Far from the brutal cliches of old, the Viking invasion of Britain story at the heart of Assassin's Creed Valhalla, reveals ample evidence of clever dealmaking, organisation and complex lives says the University of Aberdeen's Dr Hannah Burrows.
Dr Hannah Burrows runs a course called Myths of the North at the University of Aberdeen in Scotland. She's also Honorary Secretary of the Viking Society for Northern Research, and with such credentials it's no surprise she was able to give the AltChar team some brilliant information about the era in which the new Assassin's Creed game is set, as well as puncturing a fair few of the old preconceptions about the hairy warriors from the fjords.
AC: Assassin's Creed Valhalla is set in Britain in the year 873 AD. Where are we in 873 AD?
Dr HB: So we're right in the middle of the first major kind of Scandinavian settlement effort, I suppose you would call it, in what is now England. In 865, there's the arrival of what's known as the Great Heathen Army, so-named by the Anglo-Saxon Chronicle because of course the Anglo-Saxons are Christians. From the 790s up until about the 860s, there's been these kind of stereotypical smash-and-grab Viking raids on the British Isles. They come, they attack some high wealth status target, they grab the booty and go back to Scandinavia. But, in the 860s, they start coming and staying rather than going back home.

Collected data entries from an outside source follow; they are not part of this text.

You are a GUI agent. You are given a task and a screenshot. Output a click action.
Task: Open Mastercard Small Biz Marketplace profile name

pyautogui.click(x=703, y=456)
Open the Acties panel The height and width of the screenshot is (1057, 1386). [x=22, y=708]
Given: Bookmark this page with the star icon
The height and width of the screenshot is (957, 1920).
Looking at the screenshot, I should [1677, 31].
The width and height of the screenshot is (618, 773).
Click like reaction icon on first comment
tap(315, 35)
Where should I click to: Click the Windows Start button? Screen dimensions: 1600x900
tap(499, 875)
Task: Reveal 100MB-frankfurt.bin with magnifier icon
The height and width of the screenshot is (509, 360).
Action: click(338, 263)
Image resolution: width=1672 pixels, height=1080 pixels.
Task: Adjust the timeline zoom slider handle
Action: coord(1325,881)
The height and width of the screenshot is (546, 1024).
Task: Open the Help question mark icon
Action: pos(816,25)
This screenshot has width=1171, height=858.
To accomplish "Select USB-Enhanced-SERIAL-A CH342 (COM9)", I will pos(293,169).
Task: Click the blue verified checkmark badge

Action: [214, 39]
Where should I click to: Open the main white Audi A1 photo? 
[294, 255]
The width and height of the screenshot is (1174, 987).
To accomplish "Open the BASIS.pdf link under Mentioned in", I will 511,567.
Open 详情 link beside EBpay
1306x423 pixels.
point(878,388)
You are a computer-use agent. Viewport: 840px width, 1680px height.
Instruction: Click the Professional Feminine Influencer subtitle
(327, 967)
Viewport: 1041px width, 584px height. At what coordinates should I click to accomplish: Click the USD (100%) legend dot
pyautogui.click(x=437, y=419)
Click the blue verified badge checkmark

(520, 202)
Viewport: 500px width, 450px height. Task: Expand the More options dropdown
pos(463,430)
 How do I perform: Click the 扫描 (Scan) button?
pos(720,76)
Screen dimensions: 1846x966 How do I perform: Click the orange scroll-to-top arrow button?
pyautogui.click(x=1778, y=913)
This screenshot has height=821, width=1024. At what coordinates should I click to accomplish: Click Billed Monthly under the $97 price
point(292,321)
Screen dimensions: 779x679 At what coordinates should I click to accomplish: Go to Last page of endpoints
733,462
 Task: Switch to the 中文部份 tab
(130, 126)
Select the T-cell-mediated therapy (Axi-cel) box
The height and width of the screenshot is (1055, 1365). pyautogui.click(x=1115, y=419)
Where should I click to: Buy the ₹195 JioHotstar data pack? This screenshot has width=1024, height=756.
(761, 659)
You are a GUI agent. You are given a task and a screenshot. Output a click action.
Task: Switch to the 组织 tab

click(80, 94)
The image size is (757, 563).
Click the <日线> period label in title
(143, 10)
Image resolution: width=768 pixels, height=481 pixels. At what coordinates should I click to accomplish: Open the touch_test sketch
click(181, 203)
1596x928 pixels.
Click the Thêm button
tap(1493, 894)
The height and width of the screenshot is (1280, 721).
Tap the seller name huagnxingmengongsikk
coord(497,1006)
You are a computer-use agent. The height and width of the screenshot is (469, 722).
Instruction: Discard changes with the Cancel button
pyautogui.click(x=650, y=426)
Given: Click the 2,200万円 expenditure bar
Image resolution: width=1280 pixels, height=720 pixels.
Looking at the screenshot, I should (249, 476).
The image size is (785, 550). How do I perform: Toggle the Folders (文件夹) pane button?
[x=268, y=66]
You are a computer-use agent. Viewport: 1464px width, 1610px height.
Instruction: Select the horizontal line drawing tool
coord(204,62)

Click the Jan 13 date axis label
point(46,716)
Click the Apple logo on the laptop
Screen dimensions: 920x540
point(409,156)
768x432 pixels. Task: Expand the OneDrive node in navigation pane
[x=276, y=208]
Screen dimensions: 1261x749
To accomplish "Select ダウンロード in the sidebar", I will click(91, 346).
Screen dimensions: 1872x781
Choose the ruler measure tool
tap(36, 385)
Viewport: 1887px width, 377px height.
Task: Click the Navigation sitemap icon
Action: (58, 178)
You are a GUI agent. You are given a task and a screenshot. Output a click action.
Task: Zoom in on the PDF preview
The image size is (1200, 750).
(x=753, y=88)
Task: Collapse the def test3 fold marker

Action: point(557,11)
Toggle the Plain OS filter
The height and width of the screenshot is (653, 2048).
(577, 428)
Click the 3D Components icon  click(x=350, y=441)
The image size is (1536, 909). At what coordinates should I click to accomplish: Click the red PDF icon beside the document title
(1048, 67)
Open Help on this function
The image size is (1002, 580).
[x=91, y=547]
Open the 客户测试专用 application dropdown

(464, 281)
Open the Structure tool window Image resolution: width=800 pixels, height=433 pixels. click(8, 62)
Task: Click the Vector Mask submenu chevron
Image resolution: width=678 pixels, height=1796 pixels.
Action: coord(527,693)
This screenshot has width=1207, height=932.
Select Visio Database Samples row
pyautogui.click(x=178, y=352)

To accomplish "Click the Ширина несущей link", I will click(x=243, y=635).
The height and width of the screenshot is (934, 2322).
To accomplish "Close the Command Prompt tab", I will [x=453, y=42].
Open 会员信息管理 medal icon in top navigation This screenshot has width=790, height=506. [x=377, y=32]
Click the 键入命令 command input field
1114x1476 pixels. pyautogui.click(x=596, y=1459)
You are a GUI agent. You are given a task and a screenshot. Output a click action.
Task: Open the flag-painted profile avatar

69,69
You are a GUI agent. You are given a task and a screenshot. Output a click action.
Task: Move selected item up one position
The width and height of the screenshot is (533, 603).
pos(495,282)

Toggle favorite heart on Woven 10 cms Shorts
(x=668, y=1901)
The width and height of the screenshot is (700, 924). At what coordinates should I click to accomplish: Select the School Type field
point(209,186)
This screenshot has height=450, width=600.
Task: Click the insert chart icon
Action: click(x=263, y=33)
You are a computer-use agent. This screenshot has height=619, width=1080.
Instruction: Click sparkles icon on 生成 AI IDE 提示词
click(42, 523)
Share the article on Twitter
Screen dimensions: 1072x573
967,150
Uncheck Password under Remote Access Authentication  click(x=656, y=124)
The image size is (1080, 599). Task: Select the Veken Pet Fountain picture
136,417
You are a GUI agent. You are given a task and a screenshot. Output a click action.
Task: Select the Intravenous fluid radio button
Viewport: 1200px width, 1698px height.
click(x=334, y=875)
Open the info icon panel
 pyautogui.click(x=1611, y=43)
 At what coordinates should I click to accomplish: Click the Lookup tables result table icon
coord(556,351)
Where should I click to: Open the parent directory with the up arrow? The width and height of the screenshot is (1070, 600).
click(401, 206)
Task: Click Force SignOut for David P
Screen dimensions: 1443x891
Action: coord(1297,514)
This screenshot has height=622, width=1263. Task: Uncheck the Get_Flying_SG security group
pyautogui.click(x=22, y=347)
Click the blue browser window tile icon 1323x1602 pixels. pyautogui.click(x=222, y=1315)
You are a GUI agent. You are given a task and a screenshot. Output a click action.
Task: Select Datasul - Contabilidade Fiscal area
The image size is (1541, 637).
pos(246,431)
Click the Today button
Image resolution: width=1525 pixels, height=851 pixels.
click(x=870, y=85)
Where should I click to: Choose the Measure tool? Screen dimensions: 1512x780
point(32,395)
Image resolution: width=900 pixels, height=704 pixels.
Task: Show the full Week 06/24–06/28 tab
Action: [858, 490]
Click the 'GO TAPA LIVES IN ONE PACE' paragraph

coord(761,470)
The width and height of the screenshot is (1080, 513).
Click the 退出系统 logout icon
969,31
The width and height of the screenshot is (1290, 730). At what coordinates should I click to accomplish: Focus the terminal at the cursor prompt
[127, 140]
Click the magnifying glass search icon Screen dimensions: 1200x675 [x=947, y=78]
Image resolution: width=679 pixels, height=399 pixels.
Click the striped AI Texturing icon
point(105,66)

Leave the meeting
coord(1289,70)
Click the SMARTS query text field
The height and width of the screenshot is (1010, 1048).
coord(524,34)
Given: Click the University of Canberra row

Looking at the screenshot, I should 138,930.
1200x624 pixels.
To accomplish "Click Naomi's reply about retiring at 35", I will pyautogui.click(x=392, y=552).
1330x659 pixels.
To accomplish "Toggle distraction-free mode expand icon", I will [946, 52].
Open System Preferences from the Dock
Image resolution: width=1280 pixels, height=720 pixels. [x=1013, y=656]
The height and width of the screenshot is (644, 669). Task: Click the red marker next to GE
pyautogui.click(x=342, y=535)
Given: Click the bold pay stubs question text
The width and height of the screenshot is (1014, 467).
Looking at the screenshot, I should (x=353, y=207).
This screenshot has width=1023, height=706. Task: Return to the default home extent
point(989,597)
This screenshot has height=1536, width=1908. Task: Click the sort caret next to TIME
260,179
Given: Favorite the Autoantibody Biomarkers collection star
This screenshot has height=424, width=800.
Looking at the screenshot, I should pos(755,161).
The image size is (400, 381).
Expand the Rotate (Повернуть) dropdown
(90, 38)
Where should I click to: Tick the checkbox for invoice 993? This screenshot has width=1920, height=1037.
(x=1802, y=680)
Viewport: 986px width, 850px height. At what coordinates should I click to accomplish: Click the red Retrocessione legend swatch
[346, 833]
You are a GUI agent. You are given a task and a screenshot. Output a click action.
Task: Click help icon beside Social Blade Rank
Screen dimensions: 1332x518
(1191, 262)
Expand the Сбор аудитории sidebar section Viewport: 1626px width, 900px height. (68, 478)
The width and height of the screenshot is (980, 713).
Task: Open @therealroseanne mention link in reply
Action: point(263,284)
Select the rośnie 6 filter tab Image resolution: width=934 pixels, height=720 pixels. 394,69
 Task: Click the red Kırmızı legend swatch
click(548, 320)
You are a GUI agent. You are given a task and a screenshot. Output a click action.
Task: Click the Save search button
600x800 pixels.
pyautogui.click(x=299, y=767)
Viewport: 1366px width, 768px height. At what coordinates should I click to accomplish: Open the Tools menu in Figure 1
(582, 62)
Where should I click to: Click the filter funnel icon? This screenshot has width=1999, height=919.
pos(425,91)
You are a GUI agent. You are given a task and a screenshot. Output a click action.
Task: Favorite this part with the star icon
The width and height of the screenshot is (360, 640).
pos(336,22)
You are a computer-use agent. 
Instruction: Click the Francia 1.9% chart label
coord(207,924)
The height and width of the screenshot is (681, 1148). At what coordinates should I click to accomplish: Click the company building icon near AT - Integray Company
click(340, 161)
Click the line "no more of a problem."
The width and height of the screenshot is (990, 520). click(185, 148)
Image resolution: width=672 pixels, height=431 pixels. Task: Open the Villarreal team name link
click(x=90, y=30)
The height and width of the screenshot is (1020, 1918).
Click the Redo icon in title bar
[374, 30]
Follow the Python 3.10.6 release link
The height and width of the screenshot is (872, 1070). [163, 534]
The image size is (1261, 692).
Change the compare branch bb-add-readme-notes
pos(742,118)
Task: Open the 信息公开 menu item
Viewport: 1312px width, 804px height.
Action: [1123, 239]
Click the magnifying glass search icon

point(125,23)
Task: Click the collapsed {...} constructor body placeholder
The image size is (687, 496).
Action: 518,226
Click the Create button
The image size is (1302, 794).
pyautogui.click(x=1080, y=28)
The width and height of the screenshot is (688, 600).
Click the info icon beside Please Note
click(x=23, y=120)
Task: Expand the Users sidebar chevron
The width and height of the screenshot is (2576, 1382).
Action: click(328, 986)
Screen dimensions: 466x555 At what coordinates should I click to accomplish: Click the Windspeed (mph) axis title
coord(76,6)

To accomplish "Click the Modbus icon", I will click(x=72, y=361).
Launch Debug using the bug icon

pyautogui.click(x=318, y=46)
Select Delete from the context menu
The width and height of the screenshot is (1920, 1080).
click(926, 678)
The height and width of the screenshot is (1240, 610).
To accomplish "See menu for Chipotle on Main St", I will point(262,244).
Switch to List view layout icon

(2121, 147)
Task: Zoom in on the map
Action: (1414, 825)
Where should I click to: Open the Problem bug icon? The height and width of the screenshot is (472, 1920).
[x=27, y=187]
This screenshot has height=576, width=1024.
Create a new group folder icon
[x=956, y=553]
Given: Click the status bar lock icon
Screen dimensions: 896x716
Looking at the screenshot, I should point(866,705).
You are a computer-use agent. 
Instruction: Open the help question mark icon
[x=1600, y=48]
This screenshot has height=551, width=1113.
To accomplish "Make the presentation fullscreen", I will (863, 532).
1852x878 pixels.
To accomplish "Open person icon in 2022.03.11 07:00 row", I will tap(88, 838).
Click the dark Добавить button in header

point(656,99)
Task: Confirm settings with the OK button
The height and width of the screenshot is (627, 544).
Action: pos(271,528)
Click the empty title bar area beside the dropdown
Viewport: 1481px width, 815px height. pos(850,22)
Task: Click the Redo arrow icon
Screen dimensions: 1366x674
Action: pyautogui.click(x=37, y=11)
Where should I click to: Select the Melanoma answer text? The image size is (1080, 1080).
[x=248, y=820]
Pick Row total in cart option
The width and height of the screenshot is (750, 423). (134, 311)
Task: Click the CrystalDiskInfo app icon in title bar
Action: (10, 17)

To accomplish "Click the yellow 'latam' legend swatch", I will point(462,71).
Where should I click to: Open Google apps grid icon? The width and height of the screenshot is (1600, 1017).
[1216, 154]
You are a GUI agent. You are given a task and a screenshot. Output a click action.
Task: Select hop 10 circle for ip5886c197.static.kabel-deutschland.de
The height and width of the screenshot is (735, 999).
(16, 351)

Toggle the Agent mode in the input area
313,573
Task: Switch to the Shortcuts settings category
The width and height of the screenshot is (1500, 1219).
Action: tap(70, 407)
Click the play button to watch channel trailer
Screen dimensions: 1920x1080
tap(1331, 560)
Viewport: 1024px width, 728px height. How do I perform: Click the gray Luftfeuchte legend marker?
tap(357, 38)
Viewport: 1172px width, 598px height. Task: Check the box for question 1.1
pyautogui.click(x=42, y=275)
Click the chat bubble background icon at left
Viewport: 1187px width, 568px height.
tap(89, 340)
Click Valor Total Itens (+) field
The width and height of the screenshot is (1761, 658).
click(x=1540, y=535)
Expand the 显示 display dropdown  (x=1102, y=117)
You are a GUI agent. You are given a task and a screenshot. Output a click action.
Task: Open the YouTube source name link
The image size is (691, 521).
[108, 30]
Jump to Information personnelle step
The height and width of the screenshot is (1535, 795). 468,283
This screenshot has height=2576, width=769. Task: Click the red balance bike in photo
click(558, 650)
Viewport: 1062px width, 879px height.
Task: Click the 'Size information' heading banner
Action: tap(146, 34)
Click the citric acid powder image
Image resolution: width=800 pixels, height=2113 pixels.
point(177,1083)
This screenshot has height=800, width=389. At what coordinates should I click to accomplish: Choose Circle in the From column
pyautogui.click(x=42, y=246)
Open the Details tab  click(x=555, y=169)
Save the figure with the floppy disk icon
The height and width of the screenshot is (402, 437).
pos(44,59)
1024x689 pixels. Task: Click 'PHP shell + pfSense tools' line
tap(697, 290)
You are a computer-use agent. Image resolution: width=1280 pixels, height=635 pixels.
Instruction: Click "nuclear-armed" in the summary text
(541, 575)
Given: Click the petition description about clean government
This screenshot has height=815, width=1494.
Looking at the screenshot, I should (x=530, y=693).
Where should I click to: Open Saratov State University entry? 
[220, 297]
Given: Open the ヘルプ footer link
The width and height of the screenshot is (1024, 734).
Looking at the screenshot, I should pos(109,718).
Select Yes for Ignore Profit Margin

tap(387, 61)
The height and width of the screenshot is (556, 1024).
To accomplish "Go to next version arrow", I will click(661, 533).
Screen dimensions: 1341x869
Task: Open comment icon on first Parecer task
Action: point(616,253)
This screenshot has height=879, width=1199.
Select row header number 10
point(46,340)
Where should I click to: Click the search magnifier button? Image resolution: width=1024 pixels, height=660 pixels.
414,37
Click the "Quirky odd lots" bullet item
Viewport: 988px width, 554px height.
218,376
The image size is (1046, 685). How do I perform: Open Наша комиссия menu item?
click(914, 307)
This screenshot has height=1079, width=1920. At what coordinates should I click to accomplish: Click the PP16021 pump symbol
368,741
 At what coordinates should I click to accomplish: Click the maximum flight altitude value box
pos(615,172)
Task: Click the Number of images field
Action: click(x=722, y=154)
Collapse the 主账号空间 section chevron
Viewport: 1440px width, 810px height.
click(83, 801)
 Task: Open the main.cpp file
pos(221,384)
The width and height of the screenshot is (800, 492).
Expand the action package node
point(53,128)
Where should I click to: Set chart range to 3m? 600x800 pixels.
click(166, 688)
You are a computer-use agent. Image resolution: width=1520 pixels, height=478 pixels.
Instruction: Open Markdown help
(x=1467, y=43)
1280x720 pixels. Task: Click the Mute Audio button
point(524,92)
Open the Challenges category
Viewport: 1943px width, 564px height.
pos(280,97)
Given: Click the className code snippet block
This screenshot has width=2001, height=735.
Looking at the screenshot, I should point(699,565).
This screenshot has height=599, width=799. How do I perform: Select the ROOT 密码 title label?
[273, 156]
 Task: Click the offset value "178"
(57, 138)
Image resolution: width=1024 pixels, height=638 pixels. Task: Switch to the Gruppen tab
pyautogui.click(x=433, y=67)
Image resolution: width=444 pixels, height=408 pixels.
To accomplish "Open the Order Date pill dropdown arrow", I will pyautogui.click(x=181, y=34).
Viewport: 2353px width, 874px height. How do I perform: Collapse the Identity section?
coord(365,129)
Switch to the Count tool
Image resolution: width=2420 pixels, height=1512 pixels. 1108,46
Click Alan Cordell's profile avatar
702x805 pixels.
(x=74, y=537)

The year 865 is when the Great Heathen Army arrives. They land in East Anglia and head up to Northumbria and by 866/867 they've got control of Northumbria. They install an Anglo-Saxon puppet King - so they don't become kings there themselves immediately, later they do that of course - but at this stage they seem to be more about just collecting tribute. They want someone locally under their control as they continue their military campaigns elsewhere.
They also seem to have made local peace treaties, which is partly why they move about from kingdom to kingdom. They'll come in and raid, then they'll agree with the local leaders that they'll stop raiding in exchange for food and the ability to trade - which is what enables them to have these overwinter settlements rather than have to go back to Scandinavia because they don't have provisions.
By 867, they start raiding down southwards to the Midlands and agree a truce in Nottingham and return north to York. Then 869 is the conquest of East Anglia, and 870 is the first time they really start trying to invade Wessex, although they're initially not successful, it's a stalemate. They occupy London between 871 and 872, and there are coins minted from that time with the name of Halfdan, one of the main leaders of the Great Heathen Army, so we know he is definitely trying to establish himself within existing structures, representing himself on coins in the way that people would be familiar with.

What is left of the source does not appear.